„Siano, dawaj siano!” – krzyczał zamaskowany mężczyzna, który napadł na niewielki sklep w województwie pomorskim. Pani Zofia, właścicielka, przegoniła go przy użyciu mopa. Zdarzenie zarejestrowała kamera monitoringu.
Do zdarzenia doszło 14 lutego około godziny 21:40 w Pinczynie (województwo pomorskie). Właścicielka lokalnego sklepu przygotowywała się do zamknięcia lokalu. Kiedy zmywała podłogę, do środka wszedł zamaskowany, postawny, ubrany na czarno mężczyzna. W dłoni trzymał przedmiot przypominający broń.
„Myślałam, że to klient, ale on krzyczał: Siano, dawaj siano!” – relacjonowała później pani Zofia w rozmowie z serwisem kociewiak.pl. „Uznałam, że atak będzie najlepszą formą obrony w tej sytuacji. Sprawca wołał jeszcze: Siano! i próbował dostać się do szuflady z pieniędzmi. Przecisnęłam się pomiędzy nim i zablokowałam dostęp do kasy. Udało mu się tylko chwycić papierosy” – wspominała właścicielka, która ostatecznie przegoniła bandziora atakując go mopem.

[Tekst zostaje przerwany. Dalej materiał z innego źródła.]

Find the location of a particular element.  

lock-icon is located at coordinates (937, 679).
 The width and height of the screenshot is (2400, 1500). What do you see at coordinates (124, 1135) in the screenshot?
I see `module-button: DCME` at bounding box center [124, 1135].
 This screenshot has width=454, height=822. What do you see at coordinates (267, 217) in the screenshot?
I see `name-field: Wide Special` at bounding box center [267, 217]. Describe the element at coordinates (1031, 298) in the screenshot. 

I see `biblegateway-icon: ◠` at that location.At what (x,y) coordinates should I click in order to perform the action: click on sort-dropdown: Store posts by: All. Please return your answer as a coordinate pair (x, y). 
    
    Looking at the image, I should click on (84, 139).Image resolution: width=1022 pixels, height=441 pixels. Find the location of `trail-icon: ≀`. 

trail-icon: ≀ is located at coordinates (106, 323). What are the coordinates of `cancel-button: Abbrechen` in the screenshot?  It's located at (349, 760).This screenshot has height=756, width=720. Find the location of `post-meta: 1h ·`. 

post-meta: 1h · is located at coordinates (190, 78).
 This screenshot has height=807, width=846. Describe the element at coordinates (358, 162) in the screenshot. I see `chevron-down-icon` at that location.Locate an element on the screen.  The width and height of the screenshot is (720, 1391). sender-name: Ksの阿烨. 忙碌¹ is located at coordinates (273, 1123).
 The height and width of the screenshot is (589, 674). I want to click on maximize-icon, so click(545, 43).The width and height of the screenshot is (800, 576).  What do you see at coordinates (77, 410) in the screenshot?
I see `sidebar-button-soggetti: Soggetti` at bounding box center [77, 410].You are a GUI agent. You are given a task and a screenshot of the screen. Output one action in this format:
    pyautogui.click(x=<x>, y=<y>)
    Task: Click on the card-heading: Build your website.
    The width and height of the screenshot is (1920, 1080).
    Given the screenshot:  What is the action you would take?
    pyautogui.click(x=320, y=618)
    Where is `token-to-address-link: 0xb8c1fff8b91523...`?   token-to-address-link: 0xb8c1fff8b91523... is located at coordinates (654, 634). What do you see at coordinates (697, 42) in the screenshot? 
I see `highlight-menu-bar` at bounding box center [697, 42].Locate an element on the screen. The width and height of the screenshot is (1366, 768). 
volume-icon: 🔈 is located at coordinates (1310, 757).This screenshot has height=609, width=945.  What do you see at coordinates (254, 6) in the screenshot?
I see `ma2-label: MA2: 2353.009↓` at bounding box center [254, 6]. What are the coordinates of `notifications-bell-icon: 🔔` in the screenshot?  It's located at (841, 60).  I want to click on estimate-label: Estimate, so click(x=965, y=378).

Mężczyzna najprawdopodobniej ukradł jedną, dwie lub trzy paczki papierosów, wybiegł ze sklepu i wskoczył do samochodu.
„Dopiero później dotarło do mnie, co mogło się stać. Nie wiem skąd ta odwaga – samoobrona. Wcześniej pracowałam przez wiele lat w dyskotece i tam ciągle się ktoś bil i przepychał. Wchodziłam wtedy w tłum i rozdzielałam” – relacjonowała pani Zofia. Kobieta przyznała, że nie rozpoznała napastnika, ale chciałaby się z nim spotkać, spojrzeć prosto w oczy i zapytać o powody napadu.
Młodsza aspirant Małgorzata Szweda z Komendy Powiatowej Policji w Starogardzie Gdańskim potwierdza: „Obecnie trwają czynności w tej sprawie. Śledztwo prowadzi prokuratura”.
Sprawcy napadu grozi do 12 lat pozbawienia wolności.